-- SOURCE RECORDS --
# # # # # # #
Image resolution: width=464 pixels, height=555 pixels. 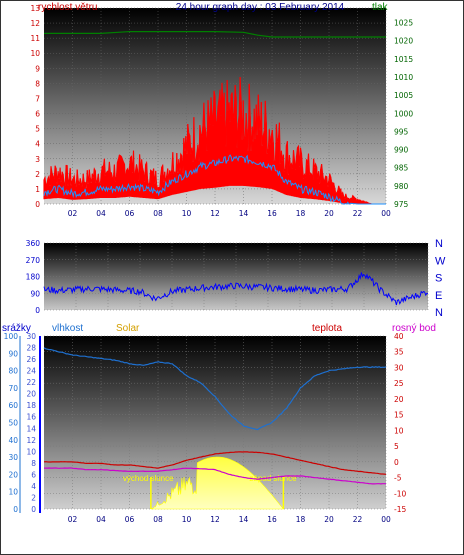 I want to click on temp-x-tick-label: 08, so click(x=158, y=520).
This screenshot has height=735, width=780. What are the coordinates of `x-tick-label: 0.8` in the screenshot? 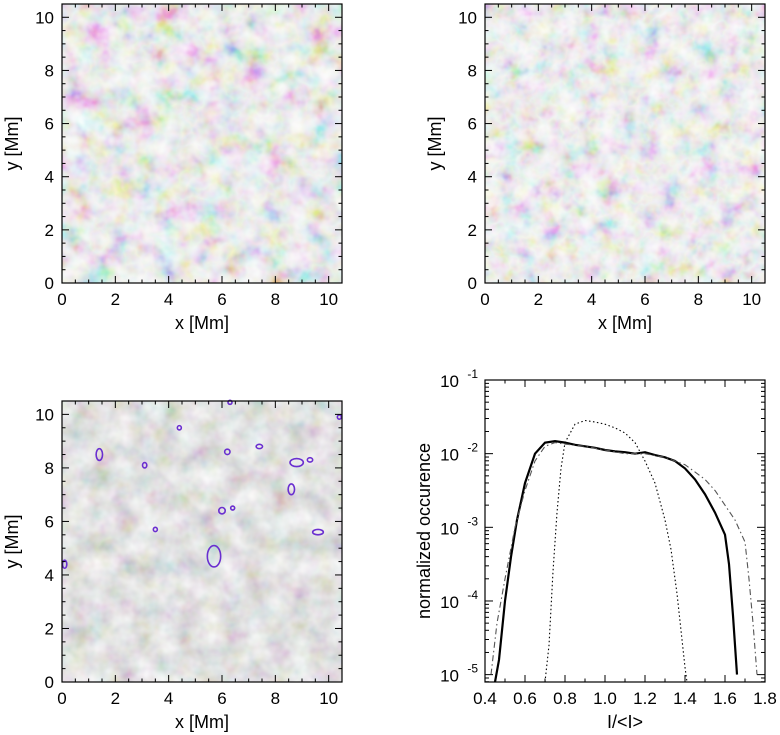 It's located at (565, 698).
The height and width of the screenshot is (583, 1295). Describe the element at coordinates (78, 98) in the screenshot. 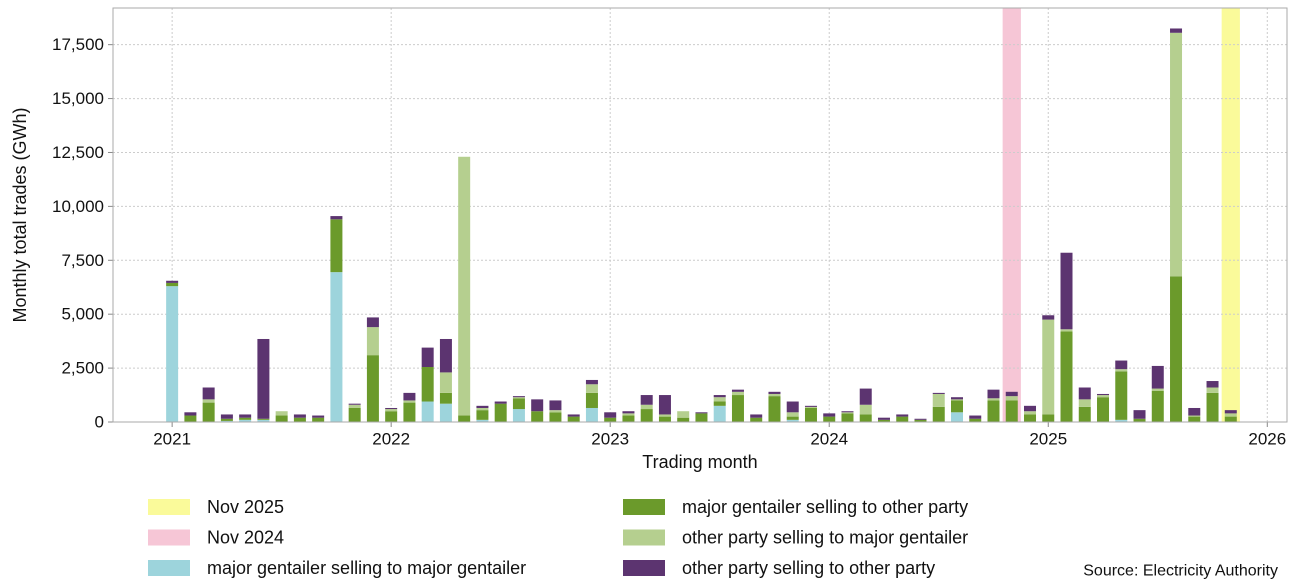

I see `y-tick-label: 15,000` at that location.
# # # # # # #
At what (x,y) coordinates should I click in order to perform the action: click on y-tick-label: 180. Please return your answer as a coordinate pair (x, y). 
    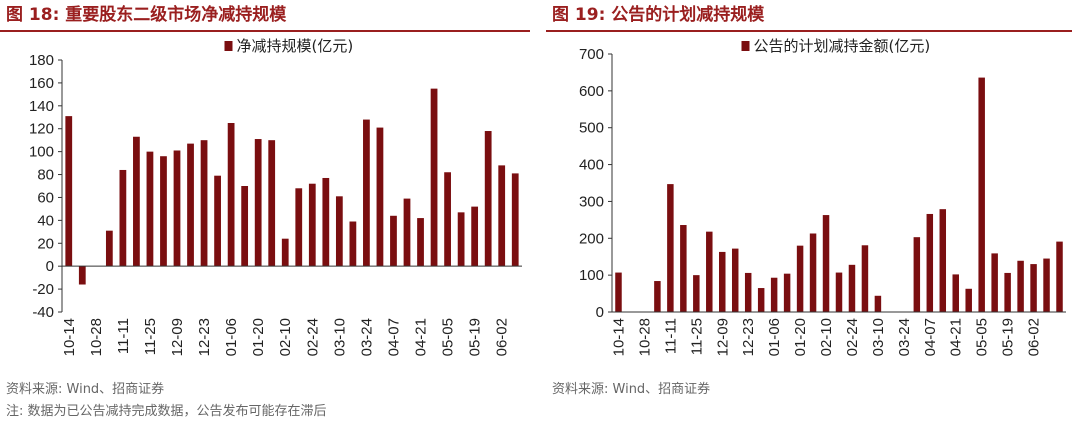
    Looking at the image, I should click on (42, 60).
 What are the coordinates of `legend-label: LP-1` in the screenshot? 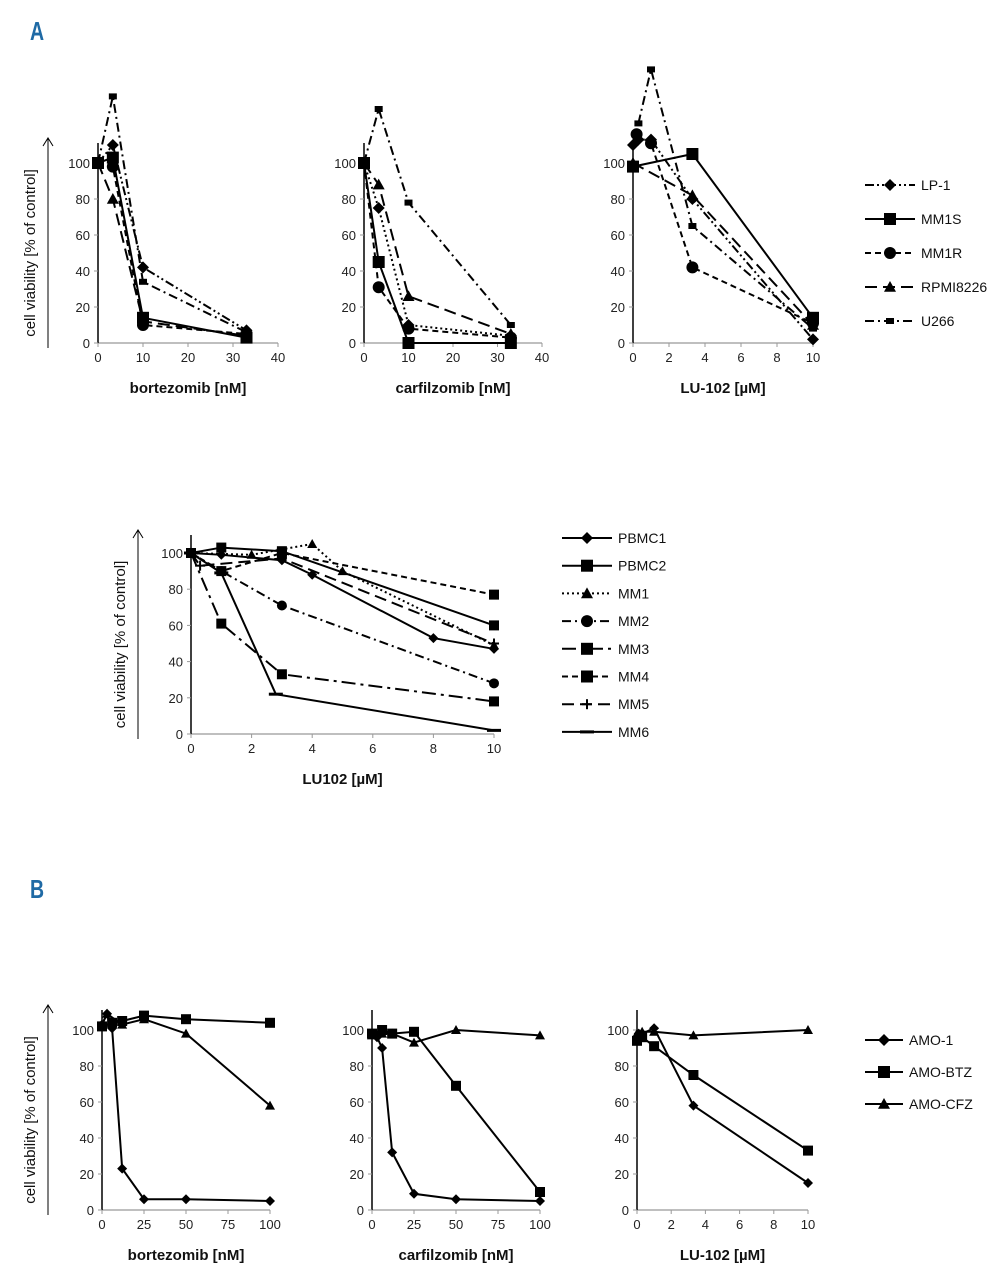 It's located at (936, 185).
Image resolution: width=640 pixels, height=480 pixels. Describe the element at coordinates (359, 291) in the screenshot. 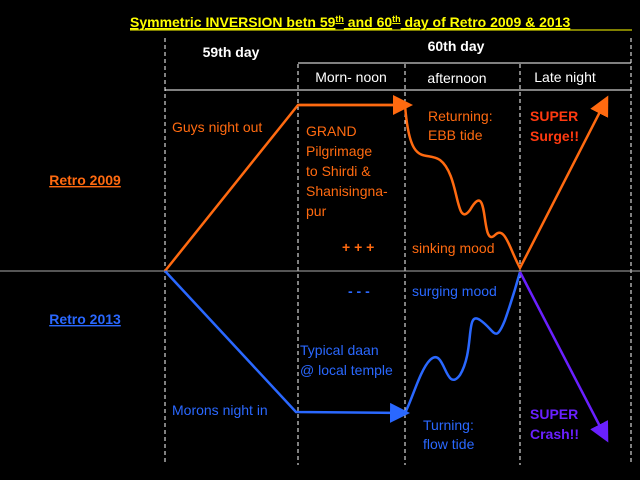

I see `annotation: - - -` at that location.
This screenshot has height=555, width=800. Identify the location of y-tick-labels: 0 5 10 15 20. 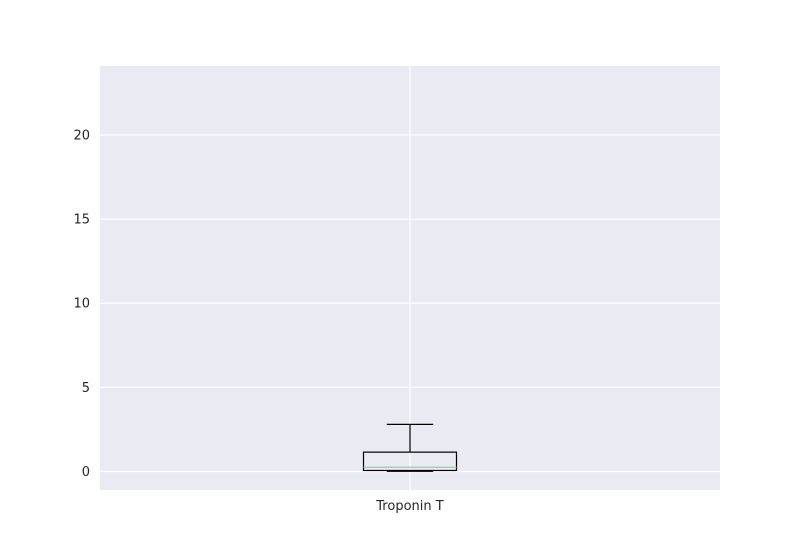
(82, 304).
# # # # # # #
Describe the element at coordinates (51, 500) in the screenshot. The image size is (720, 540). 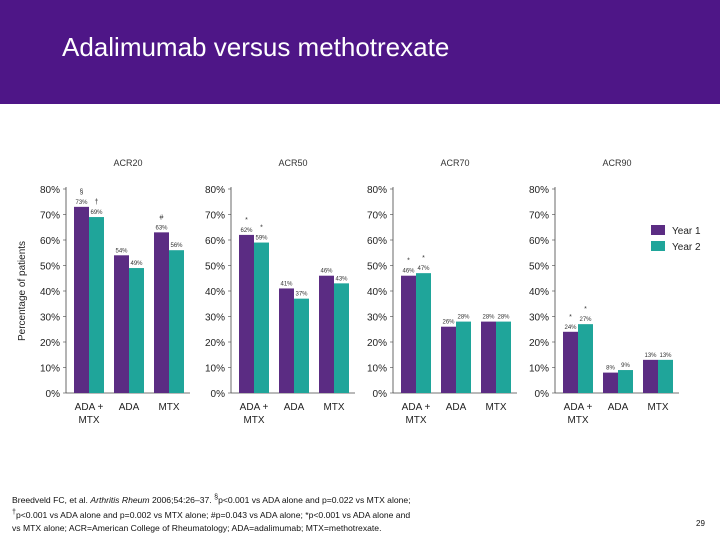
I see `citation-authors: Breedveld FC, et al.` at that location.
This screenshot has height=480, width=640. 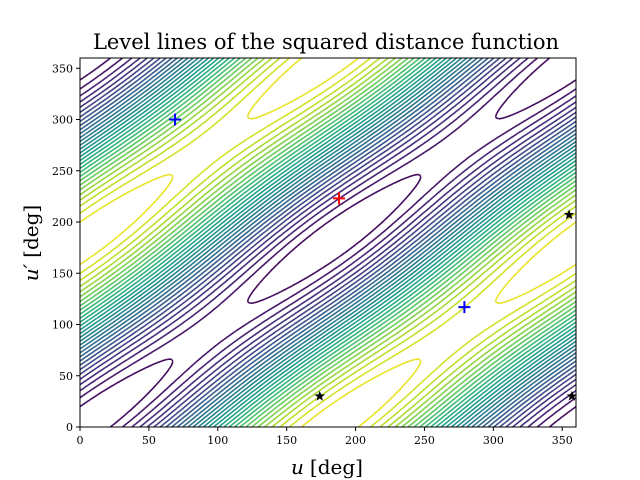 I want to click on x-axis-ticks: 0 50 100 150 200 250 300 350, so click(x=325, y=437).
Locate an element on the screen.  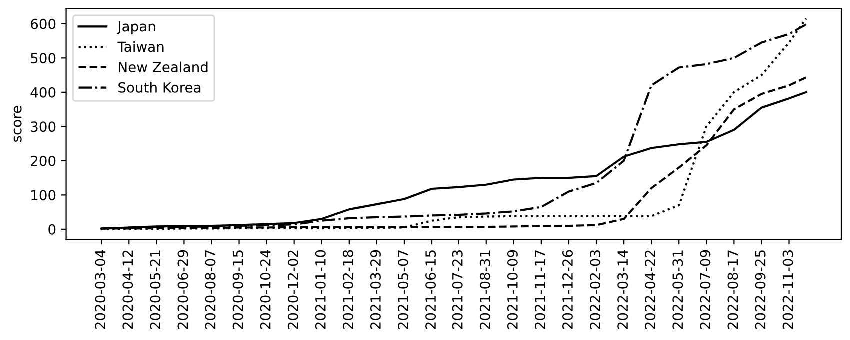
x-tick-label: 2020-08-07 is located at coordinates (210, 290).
# # # # # # #
-- WHAT NEEDS TO BE DONE --
Pick out every line of the data above that contains the word "should" and copy each one in full.

-- EXPECTED OUTPUT --
At what (x,y) coordinates should I click in order to perform the action: click on y-tick-label: 180. Please return your answer as a coordinate pair (x, y). 
    Looking at the image, I should click on (42, 60).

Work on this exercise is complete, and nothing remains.